모바일 메뉴 닫기
 
제목
[논문] 2017. An adaptable fine-grained sentiment analysis for summarization of multiple short online reviews
작성일
2019.04.13
작성자
소셜오믹스
게시글 내용

Amplayo, R. K., & Song, M. (2017). An adaptable fine-grained sentiment analysis for summarization of multiple short online reviews. Data & Knowledge Engineering, 110, 54-67.
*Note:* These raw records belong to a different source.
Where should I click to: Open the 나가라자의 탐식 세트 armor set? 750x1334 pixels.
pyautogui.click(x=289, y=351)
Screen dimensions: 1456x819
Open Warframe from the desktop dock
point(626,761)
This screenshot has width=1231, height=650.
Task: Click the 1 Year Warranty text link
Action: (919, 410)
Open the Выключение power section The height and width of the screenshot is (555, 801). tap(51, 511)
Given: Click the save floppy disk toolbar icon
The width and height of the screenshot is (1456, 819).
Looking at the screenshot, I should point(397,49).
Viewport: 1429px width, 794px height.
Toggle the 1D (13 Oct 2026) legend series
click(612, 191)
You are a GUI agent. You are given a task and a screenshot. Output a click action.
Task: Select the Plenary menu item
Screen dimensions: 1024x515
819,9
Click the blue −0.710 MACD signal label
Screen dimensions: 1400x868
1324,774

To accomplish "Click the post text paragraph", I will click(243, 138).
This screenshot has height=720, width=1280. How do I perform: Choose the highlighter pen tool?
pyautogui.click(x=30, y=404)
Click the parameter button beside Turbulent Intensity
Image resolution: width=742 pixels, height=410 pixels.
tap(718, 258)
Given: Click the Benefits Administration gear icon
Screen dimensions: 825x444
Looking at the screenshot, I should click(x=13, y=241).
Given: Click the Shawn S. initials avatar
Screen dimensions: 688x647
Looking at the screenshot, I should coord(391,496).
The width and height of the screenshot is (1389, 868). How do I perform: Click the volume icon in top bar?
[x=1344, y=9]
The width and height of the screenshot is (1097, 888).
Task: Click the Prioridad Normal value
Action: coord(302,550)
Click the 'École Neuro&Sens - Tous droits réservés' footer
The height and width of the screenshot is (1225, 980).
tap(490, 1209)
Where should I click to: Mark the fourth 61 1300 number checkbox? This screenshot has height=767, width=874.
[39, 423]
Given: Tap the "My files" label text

https://doi.org/10.1016/j.datak.2017.03.009


Abstract
In this study, we present a novel method in generating summaries of multiple online reviews using a fine-grained sentiment extraction model for short texts, which is adaptable to different domains and languages. Adaptability of a model is defined as its ability to be easily modified and be usable on different domains and languages. This is important because of the diversity of domains and languages available. The fine-grained sentiment extraction model is divided into two methods: sentiment classification and aspect extraction. The sentiment classifier is built using a three-level classification approach, while the aspect extractor is built using extended biterm topic model (eBTM), an extension of LDA topic model for short texts. Overall, results show that the sentiment classifier outperforms baseline models and industry-standard classifiers while the aspect extractor outperforms other topic models in terms of aspect diversity and aspect extracting power. In addition, using the Naver movies dataset, we show that online review summarization can be effectively constructed using the proposed methods by comparing the results of our method and the results of a movie awards ceremony.


연구의의

본 연구는 온라인 커뮤니티에서 이루어지는 담론을 분석하기 위한 감성분석 기법을 개발하였음. 온라인상에서 이루어지는 이용자들의 커뮤니케이션 내용을 자동으로 요약하기 위한 것으로 온라인 시민사회의 커뮤니케이션 분석을 자동으로 시도하였음.